DSNDB06  SYSXML   SYSXMLRELS    DSNXRX02   T   -      1  XMLTBOWNER    -
DSNDB06  SYSXML   SYSXMLRELS    DSNXRX02   T   -      2  XMLTBNAME     -
DSNDB06  SYSXML   SYSXMLSTRINGS DSNXSX01   T   Y      1  STRINGID      -
DSNDB06  SYSXML   SYSXMLSTRINGS DSNXSX02   T   Y      1  STRING        -
DSNE610I NUMBER OF ROWS DISPLAYED IS 855

Then I used my amazing WORD skills to move all the COL columns after each other to get a DOC file that looks like this:

DSNDB0n.     SYSIBM.       SYSIBM.      U  INDEX FIELD
DBD01        DBDR          DSNDB01X     Y  DBID.SECTION
SCT02        SCTR          DSNSCT02     Y  SCTNAME
SPT01        SPTR          DSNSPT01     Y  SPTLOCID.SPTCOLID.SPTNAME.etc.

Which, of course, the programmers loved, as it enabled them to quickly find which columns, in which sort order, (I convert the ORDER D COL column to be in bold by the way), are available on the catalog and directory tables. I started this with DB2 V5…

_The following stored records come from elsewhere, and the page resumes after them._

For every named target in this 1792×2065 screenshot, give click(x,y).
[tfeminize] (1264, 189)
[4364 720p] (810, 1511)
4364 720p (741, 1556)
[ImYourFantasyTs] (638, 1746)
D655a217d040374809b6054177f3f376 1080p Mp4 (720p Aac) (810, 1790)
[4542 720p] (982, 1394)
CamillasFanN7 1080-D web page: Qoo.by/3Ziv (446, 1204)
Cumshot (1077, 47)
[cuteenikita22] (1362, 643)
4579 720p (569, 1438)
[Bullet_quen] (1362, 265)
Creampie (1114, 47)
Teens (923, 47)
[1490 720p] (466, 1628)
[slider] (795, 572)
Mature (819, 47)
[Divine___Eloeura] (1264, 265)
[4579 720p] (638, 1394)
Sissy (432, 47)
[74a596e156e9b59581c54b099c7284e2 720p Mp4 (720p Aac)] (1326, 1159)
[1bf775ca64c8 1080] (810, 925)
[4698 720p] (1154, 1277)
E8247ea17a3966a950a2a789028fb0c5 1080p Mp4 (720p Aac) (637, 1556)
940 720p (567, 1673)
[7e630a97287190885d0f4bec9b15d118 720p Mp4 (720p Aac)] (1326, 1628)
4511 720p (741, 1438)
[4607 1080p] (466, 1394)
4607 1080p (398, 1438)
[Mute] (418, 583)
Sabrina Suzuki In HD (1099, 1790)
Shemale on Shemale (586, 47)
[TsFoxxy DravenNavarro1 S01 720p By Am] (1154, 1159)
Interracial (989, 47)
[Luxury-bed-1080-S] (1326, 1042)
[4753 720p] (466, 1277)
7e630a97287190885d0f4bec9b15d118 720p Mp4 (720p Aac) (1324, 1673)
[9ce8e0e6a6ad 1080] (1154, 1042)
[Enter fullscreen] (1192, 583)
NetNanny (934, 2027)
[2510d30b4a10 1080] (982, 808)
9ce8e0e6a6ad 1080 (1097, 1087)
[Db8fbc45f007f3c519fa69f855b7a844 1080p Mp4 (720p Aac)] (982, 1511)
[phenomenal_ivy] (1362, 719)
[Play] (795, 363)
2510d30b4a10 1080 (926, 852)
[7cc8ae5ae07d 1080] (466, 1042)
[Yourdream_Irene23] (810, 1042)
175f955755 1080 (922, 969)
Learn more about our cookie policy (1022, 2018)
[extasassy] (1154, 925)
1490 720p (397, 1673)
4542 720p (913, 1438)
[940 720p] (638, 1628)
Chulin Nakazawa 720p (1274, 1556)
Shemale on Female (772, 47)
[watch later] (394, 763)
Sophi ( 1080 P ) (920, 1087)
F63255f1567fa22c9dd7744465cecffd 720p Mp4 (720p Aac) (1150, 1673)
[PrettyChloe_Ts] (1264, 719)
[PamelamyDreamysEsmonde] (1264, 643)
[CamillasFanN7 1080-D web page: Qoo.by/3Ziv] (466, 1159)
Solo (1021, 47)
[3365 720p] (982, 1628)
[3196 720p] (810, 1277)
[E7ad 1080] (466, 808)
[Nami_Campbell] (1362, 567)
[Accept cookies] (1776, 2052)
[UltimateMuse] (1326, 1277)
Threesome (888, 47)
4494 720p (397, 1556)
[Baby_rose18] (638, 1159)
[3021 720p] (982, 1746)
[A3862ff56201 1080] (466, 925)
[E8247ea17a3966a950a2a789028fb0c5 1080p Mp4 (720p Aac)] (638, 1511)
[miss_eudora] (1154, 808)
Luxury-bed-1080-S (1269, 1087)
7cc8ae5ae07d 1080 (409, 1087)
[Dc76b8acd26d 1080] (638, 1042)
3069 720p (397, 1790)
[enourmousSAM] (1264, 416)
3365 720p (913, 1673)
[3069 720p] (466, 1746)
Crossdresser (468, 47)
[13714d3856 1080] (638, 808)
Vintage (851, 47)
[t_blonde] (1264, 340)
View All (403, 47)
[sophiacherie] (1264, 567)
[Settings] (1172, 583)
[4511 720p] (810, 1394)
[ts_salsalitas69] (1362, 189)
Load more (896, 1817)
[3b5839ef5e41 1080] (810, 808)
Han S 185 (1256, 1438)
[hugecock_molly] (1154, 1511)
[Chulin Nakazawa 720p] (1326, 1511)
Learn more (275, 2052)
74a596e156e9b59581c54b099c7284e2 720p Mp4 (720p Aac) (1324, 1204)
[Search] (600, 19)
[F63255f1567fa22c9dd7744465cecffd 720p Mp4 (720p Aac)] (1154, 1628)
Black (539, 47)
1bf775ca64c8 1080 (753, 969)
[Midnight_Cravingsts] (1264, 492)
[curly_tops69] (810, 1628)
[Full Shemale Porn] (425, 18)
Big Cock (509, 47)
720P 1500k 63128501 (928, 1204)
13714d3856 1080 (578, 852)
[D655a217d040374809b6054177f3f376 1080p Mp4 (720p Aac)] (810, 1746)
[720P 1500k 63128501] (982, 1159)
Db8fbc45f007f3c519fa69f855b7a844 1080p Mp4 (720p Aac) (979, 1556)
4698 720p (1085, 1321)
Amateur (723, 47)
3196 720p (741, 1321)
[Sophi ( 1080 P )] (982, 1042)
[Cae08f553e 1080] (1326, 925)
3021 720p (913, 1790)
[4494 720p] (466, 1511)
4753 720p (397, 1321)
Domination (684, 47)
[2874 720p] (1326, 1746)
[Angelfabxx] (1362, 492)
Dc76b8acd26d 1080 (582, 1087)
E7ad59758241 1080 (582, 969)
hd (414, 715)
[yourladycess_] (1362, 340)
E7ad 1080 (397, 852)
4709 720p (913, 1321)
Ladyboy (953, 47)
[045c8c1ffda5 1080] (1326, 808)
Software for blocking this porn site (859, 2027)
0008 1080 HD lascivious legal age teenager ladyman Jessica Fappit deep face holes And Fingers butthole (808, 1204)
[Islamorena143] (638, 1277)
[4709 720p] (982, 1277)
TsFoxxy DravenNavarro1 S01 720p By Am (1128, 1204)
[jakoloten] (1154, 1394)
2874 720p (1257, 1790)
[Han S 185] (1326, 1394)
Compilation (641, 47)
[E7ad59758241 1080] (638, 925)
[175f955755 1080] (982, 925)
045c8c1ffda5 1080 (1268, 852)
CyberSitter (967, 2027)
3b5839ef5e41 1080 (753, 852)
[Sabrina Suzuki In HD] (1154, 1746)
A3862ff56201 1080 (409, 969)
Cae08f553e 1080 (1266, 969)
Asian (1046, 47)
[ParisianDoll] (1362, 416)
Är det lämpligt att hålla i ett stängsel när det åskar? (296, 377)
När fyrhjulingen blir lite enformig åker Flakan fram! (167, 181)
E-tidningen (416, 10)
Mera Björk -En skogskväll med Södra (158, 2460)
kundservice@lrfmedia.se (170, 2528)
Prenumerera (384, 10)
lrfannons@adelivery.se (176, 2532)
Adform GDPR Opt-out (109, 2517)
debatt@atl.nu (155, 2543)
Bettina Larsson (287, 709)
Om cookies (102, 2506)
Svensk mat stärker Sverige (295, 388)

Now with LISTAGG the query looks like:

SELECT SUBSTR(A.DBNAME, 1, 8)                                 
      ,SUBSTR(A.NAME, 1, 8 )                                  
      ,SUBSTR(B.NAME, 1, 18)                                  
      ,SUBSTR(C.NAME, 1, 8 )                                  
      ,B.TYPE AS T                                            
      ,CASE C.UNIQUERULE                                      
        WHEN 'D' THEN '-'                                     
        ELSE 'Y'                                              
       END AS U                                               
      ,LISTAGG( CHAR(SUBSTR(D.COLNAME, 1, 18) CONCAT           
                     CASE D.ORDERING                          
                     WHEN ' ' THEN 'I'                        
                     WHEN 'A' THEN '-'                        
                     WHEN 'D' THEN 'D'                        
                     WHEN 'R' THEN 'R'                        
                     END                                      
                    )                                         
               , ' ') WITHIN GROUP (ORDER BY D.COLSEQ ASC)    
FROM SYSIBM.SYSTABLESPACE A                                   
    ,SYSIBM.SYSTABLES     B                                   
    ,SYSIBM.SYSINDEXES    C                                   
    ,SYSIBM.SYSKEYS       D                                   
WHERE A.DBNAME IN ('DSNDB01','DSNDB06')                       
  AND A.DBNAME  = B.DBNAME                                    
  AND A.NAME    = B.TSNAME                                    
  AND B.CREATOR = 'SYSIBM'                                    
  AND B.NAME    = C.TBNAME                                    
  AND B.CREATOR = C.TBCREATOR                                 
  AND C.NAME    = D.IXNAME
  AND C.CREATOR = D.IXCREATOR                                 
GROUP BY A.DBNAME, A.NAME, B.NAME, C.NAME, B.TYPE, C.UNIQUERULE
;

And the output:

---------+---------+-------+-----------+---------------------------+---
                                            T  U 
---------+---------+-------+-----------+---------------------------+---
DSNDB01   DBD01   DBDR            DSNDB01X  T  Y  DBID     - SECTION  -     
DSNDB01   SCT02   SCTR            DSNSCT02  T  Y  SCTNAME  -  
DSNDB01   SPT01   SPTR            DSNSPT01  T  Y  SPTLOCID - SPTCOLID - SPTNAME

And ends

DSNDB06   SYSXML  SYSXMLRELS      DSNXRX02  T  -  XMLTBOWNER - XMLTBNAME
DSNDB06   SYSXML  SYSXMLSTRINGS   DSNXSX01  T  Y  STRINGID   -         
DSNDB06   SYSXML  SYSXMLSTRINGS   DSNXSX02  T  Y  STRING     -         
DSNE610I NUMBER OF ROWS DISPLAYED IS 287

Which is a lot less data for my poor little fingers to work with!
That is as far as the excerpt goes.